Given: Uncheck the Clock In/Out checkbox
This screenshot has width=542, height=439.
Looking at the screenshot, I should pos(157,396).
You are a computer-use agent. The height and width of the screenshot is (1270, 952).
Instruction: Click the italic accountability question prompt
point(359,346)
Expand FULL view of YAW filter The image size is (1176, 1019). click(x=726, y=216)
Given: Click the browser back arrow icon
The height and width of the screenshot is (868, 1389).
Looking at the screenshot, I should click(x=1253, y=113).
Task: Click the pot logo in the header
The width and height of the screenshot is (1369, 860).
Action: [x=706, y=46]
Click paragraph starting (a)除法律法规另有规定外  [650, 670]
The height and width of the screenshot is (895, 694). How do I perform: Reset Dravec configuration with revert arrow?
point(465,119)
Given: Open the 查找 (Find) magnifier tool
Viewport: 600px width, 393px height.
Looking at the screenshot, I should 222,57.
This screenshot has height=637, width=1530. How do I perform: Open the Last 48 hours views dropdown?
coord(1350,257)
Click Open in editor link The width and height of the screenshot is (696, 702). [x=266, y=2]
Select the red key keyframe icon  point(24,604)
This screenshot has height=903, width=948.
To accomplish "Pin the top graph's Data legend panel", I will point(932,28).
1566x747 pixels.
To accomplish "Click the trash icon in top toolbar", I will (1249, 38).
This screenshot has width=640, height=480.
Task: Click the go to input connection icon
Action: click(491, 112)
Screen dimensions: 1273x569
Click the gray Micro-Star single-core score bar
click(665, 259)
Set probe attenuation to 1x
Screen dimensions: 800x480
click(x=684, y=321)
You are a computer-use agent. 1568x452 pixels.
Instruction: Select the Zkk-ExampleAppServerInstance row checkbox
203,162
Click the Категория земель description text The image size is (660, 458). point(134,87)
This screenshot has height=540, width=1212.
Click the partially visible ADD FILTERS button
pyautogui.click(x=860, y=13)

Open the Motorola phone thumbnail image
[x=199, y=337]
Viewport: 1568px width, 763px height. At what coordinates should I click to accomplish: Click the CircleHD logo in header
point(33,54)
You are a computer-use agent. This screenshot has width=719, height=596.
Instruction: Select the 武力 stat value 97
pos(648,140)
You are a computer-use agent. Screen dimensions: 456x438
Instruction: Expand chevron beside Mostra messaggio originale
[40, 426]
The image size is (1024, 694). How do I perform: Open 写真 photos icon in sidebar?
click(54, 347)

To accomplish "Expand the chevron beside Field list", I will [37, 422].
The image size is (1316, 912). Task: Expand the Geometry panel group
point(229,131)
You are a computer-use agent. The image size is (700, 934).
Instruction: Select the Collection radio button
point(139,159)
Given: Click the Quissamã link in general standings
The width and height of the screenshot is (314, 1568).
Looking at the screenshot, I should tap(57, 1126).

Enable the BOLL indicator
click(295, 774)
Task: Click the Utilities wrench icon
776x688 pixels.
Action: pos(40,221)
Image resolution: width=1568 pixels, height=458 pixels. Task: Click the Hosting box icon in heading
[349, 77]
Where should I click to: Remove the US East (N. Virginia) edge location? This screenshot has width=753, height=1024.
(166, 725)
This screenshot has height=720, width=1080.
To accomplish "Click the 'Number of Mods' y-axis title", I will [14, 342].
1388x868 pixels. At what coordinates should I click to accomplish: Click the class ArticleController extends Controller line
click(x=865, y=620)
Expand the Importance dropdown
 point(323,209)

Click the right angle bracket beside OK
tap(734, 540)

● ● ●

=== Objectif ===
Recopiez les entrées depuis la ligne contenant « The height and width of the screenshot is (895, 694). » jusqu'à la ligne contenant « Action: click(491, 112) », en renommant « keyframe » en « marker » sans rien modifier d'autre.

=== Résultat attendu ===
The height and width of the screenshot is (895, 694). How do I perform: Reset Dravec configuration with revert arrow?
point(465,119)
Given: Open the 查找 (Find) magnifier tool
Viewport: 600px width, 393px height.
Looking at the screenshot, I should 222,57.
This screenshot has height=637, width=1530. How do I perform: Open the Last 48 hours views dropdown?
coord(1350,257)
Click Open in editor link The width and height of the screenshot is (696, 702). [x=266, y=2]
Select the red key marker icon  point(24,604)
This screenshot has height=903, width=948.
To accomplish "Pin the top graph's Data legend panel", I will point(932,28).
1566x747 pixels.
To accomplish "Click the trash icon in top toolbar", I will (1249, 38).
This screenshot has width=640, height=480.
Task: Click the go to input connection icon
Action: click(491, 112)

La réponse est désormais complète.